(What you will do) Write out all the data below exactly.

(Data section)
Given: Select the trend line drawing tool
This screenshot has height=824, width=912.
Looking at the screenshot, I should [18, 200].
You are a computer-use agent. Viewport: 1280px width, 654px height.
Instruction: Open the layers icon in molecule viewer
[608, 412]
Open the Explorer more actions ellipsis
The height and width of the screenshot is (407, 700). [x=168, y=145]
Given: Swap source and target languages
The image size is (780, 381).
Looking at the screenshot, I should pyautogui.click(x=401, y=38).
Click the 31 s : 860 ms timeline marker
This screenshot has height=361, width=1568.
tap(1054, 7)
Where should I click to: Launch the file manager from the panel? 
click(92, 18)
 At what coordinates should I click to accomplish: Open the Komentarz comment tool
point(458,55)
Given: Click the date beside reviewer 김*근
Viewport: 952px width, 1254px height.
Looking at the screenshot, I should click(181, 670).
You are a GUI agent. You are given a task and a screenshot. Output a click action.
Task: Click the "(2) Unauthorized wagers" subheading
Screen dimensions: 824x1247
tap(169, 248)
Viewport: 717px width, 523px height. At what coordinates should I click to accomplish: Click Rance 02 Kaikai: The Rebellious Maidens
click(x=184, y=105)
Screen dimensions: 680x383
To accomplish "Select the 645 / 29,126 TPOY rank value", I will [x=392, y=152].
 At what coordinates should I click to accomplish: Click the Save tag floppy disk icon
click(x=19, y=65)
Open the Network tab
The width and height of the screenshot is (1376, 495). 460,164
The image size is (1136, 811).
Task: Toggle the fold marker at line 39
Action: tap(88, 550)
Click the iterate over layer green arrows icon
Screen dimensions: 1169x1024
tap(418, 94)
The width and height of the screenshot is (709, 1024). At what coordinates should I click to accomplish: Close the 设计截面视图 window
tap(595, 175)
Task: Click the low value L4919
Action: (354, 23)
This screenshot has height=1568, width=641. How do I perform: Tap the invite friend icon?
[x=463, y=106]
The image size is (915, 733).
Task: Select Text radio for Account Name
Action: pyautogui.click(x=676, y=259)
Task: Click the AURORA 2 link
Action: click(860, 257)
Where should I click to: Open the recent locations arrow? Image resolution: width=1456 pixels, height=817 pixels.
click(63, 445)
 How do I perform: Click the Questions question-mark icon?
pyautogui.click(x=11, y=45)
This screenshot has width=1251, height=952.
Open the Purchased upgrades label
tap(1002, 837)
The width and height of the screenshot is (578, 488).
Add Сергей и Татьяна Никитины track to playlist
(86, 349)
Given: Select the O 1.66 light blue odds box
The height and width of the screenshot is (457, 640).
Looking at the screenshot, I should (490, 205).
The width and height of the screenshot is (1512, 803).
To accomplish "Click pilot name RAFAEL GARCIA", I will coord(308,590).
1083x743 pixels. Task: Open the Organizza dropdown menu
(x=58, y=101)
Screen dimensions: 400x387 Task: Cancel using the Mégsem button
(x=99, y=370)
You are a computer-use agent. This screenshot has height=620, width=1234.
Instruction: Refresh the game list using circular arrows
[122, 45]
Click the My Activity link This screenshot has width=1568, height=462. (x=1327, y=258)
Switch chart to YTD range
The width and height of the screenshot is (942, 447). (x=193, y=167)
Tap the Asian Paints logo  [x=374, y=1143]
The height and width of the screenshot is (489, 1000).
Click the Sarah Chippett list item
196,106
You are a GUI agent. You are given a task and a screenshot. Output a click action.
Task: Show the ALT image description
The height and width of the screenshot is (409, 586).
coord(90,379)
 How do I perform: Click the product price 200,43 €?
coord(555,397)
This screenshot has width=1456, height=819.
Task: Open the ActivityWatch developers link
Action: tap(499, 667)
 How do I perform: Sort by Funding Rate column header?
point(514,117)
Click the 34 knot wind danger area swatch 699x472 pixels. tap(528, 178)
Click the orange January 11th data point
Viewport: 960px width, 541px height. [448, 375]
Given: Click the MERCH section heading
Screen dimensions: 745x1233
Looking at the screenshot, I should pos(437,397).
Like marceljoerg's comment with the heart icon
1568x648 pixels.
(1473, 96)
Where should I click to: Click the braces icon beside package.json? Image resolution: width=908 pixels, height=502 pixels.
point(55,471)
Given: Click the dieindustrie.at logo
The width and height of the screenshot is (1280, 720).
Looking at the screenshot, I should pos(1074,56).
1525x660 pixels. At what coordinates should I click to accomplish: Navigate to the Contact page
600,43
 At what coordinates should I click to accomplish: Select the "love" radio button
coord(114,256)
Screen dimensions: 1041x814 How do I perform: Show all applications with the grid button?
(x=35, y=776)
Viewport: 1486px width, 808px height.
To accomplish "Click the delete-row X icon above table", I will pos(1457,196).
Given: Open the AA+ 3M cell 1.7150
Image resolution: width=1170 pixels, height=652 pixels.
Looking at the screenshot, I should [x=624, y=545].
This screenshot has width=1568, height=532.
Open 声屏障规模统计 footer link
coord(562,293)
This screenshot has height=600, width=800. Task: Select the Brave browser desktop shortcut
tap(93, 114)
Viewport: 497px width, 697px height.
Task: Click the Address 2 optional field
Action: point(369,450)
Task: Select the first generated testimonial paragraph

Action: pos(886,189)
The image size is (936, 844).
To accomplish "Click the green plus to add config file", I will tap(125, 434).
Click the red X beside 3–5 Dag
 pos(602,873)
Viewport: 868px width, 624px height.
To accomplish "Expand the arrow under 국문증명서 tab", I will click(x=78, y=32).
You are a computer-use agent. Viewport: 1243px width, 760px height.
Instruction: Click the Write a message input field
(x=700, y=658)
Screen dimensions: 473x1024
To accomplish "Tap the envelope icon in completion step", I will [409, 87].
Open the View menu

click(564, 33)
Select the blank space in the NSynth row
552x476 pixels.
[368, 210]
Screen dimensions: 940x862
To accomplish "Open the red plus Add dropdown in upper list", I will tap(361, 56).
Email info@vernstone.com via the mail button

(Exercise response)
Given: Select the trend line drawing tool
This screenshot has height=824, width=912.
Looking at the screenshot, I should [18, 200].
You are a computer-use agent. Viewport: 1280px width, 654px height.
Instruction: Open the layers icon in molecule viewer
[608, 412]
Open the Explorer more actions ellipsis
The height and width of the screenshot is (407, 700). [x=168, y=145]
Given: Swap source and target languages
The image size is (780, 381).
Looking at the screenshot, I should pyautogui.click(x=401, y=38).
Click the 31 s : 860 ms timeline marker
This screenshot has height=361, width=1568.
tap(1054, 7)
Where should I click to: Launch the file manager from the panel? 
click(92, 18)
 At what coordinates should I click to accomplish: Open the Komentarz comment tool
point(458,55)
Given: Click the date beside reviewer 김*근
Viewport: 952px width, 1254px height.
Looking at the screenshot, I should click(181, 670).
You are a GUI agent. You are given a task and a screenshot. Output a click action.
Task: Click the "(2) Unauthorized wagers" subheading
Screen dimensions: 824x1247
tap(169, 248)
Viewport: 717px width, 523px height. At what coordinates should I click to accomplish: Click Rance 02 Kaikai: The Rebellious Maidens
click(x=184, y=105)
Screen dimensions: 680x383
To accomplish "Select the 645 / 29,126 TPOY rank value", I will [x=392, y=152].
 At what coordinates should I click to accomplish: Click the Save tag floppy disk icon
click(x=19, y=65)
Open the Network tab
The width and height of the screenshot is (1376, 495). 460,164
The image size is (1136, 811).
Task: Toggle the fold marker at line 39
Action: tap(88, 550)
Click the iterate over layer green arrows icon
Screen dimensions: 1169x1024
tap(418, 94)
The width and height of the screenshot is (709, 1024). At what coordinates should I click to accomplish: Close the 设计截面视图 window
tap(595, 175)
Task: Click the low value L4919
Action: (354, 23)
This screenshot has height=1568, width=641. How do I perform: Tap the invite friend icon?
[x=463, y=106]
The image size is (915, 733).
Task: Select Text radio for Account Name
Action: pyautogui.click(x=676, y=259)
Task: Click the AURORA 2 link
Action: click(860, 257)
Where should I click to: Open the recent locations arrow? Image resolution: width=1456 pixels, height=817 pixels.
click(63, 445)
 How do I perform: Click the Questions question-mark icon?
pyautogui.click(x=11, y=45)
This screenshot has width=1251, height=952.
Open the Purchased upgrades label
tap(1002, 837)
The width and height of the screenshot is (578, 488).
Add Сергей и Татьяна Никитины track to playlist
(86, 349)
Given: Select the O 1.66 light blue odds box
The height and width of the screenshot is (457, 640).
Looking at the screenshot, I should (490, 205).
The width and height of the screenshot is (1512, 803).
To accomplish "Click pilot name RAFAEL GARCIA", I will coord(308,590).
1083x743 pixels. Task: Open the Organizza dropdown menu
(x=58, y=101)
Screen dimensions: 400x387 Task: Cancel using the Mégsem button
(x=99, y=370)
You are a computer-use agent. This screenshot has height=620, width=1234.
Instruction: Refresh the game list using circular arrows
[122, 45]
Click the My Activity link This screenshot has width=1568, height=462. (x=1327, y=258)
Switch chart to YTD range
The width and height of the screenshot is (942, 447). (x=193, y=167)
Tap the Asian Paints logo  [x=374, y=1143]
The height and width of the screenshot is (489, 1000).
Click the Sarah Chippett list item
196,106
You are a GUI agent. You are given a task and a screenshot. Output a click action.
Task: Show the ALT image description
The height and width of the screenshot is (409, 586).
coord(90,379)
 How do I perform: Click the product price 200,43 €?
coord(555,397)
This screenshot has width=1456, height=819.
Task: Open the ActivityWatch developers link
Action: tap(499, 667)
 How do I perform: Sort by Funding Rate column header?
point(514,117)
Click the 34 knot wind danger area swatch 699x472 pixels. tap(528, 178)
Click the orange January 11th data point
Viewport: 960px width, 541px height. [448, 375]
Given: Click the MERCH section heading
Screen dimensions: 745x1233
Looking at the screenshot, I should pos(437,397).
Like marceljoerg's comment with the heart icon
1568x648 pixels.
(1473, 96)
Where should I click to: Click the braces icon beside package.json? Image resolution: width=908 pixels, height=502 pixels.
point(55,471)
Given: Click the dieindustrie.at logo
The width and height of the screenshot is (1280, 720).
Looking at the screenshot, I should pos(1074,56).
1525x660 pixels. At what coordinates should I click to accomplish: Navigate to the Contact page
600,43
 At what coordinates should I click to accomplish: Select the "love" radio button
coord(114,256)
Screen dimensions: 1041x814 How do I perform: Show all applications with the grid button?
(x=35, y=776)
Viewport: 1486px width, 808px height.
To accomplish "Click the delete-row X icon above table", I will pos(1457,196).
Given: Open the AA+ 3M cell 1.7150
Image resolution: width=1170 pixels, height=652 pixels.
Looking at the screenshot, I should [x=624, y=545].
This screenshot has width=1568, height=532.
Open 声屏障规模统计 footer link
coord(562,293)
This screenshot has height=600, width=800. Task: Select the Brave browser desktop shortcut
tap(93, 114)
Viewport: 497px width, 697px height.
Task: Click the Address 2 optional field
Action: point(369,450)
Task: Select the first generated testimonial paragraph

Action: pos(886,189)
The image size is (936, 844).
To accomplish "Click the green plus to add config file", I will tap(125, 434).
Click the red X beside 3–5 Dag
 pos(602,873)
Viewport: 868px width, 624px height.
To accomplish "Expand the arrow under 국문증명서 tab", I will click(x=78, y=32).
You are a computer-use agent. Viewport: 1243px width, 760px height.
Instruction: Click the Write a message input field
(x=700, y=658)
Screen dimensions: 473x1024
To accomplish "Tap the envelope icon in completion step", I will [409, 87].
Open the View menu

click(564, 33)
Select the blank space in the NSynth row
552x476 pixels.
[368, 210]
Screen dimensions: 940x862
To accomplish "Open the red plus Add dropdown in upper list", I will tap(361, 56).
Email info@vernstone.com via the mail button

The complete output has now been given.